Ce nouveau départ s’accompagne, en 1946, d’un élargissement à l’interprofessionnel – symbolisé par un nouveau nom : Mutuelle familiale des travailleurs de la région parisienne (MFTRP) – et d’un abandon de l’exigence d’être adhérent à la CGT pour en bénéficier. Ses effectifs atteignent rapidement 35 000 bénéficiaires en avril 1947, grâce à l’action des comités d’entreprise nouvellement créés.
Les débuts de la guerre froide sont marqués par d’importants débats sur la structuration de la mutuelle, sur son autonomie à l’égard du mouvement syndical, mais également par des réalisations, comme le rôle moteur joué dans la création de l’Union des mutuelles ouvrières de la région parisienne en 1948, dans le développement des accords de tiers payant à partir de 1949 ou dans la promotion de la méthode dite « de l’accouchement sans douleurs » développée par l’équipe du docteur Fernand Lamaze à la policlinique des Bluets à partir de 1952.
Une mutuelle en pointe
Le combat de la Mutuelle familiale pour la défense de la Sécurité sociale et des valeurs mutualistes est constant et, à plusieurs reprises, victorieux. Ainsi, la Cinquième République à peine sur pied, le président de Gaulle tente d’imposer, en décembre 1958, une franchise pour les soins médicaux. La lutte, initiée par la Mutuelle, parvient à faire reculer le gouvernement, qui revient à la charge en 1964, avec la volonté d’obtenir l’interdiction du tiers payant et la fermeture des centres d’optique et de pharmacie mutualistes. Il ne put l’imposer. L’offensive, par voie d’ordonnances, en 1967, eut davantage de succès, en dépit de l’ampleur des grèves de mai-juin 1968.
En 1967, elle groupe 135 000 adhérents issus de plus d’un millier d’entreprises de la région parisienne, tandis que son autonomie à l’égard du mouvement syndical s’affirme.

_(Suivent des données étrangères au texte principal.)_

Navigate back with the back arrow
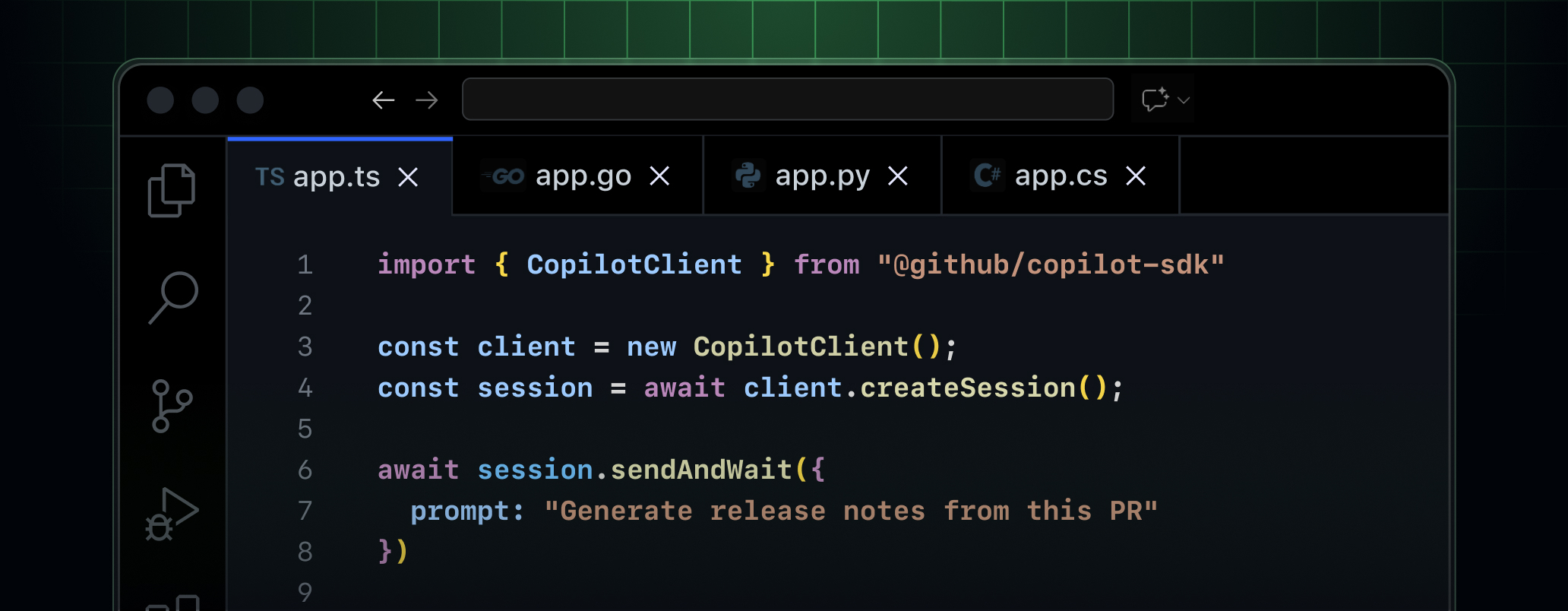 383,100
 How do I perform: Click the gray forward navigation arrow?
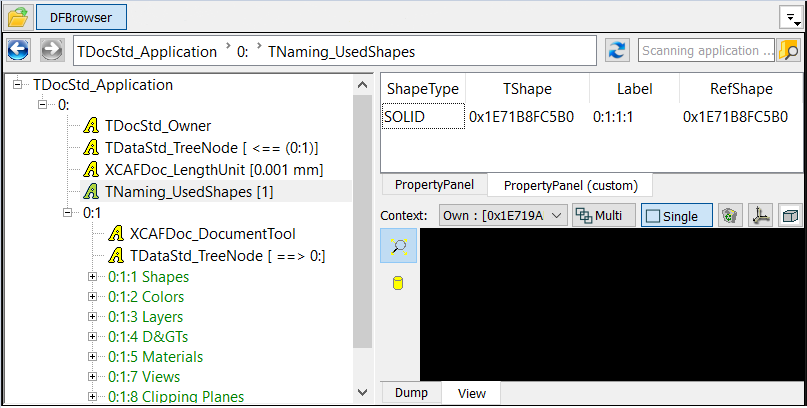53,51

Elle participe aux luttes des femmes, en soutenant notamment le droit à la contraception et à l’avortement. Cet engagement se traduit par l’élection, en 1971 d’Adrienne Pivardière à la présidence de la Mutuelle familiale, une première dans l’histoire d’une grande mutuelle française, d’autant plus qu’elle ouvre la voie à près d’un demi-siècle de présidence féminine !
Sixième mutuelle française lors de l’arrivée de la gauche au pouvoir en 1981 avec 209 000 adhérents, ses effectifs sont divisés par deux en 1992. Cette dégringolade traduit les difficultés rencontrées par la Mutuelle familiale avec la désindustrialisation, le chômage grandissant et l’âpre concurrence des groupes d’assurances sur la couverture maladie complémentaire.
Une histoire… à poursuivre !
Malgré ses difficultés, la Mutuelle familiale prend un nouveau départ durant la seconde moitié des années 1990 et ses effectifs repartent à la hausse. Ces vingt dernières années ont été marquées par sa participation aux luttes de défense de la Sécurité sociale, à l’image de celles de « l’hiver de la colère » en 1995 et par la poursuite des actions innovantes de prévention, par exemple pour la généralisation du dépistage du cancer du sein ou avec la création de la fondation « Fondation Santé-Environnement ». Elles ont également confirmé le rôle de pôle d’attraction de la Mutuelle familiale, qui a accueilli en son sein de nombreuses mutuelles et a pris une part active à la constitution de l’union de groupe mutualiste Umanens en 2013.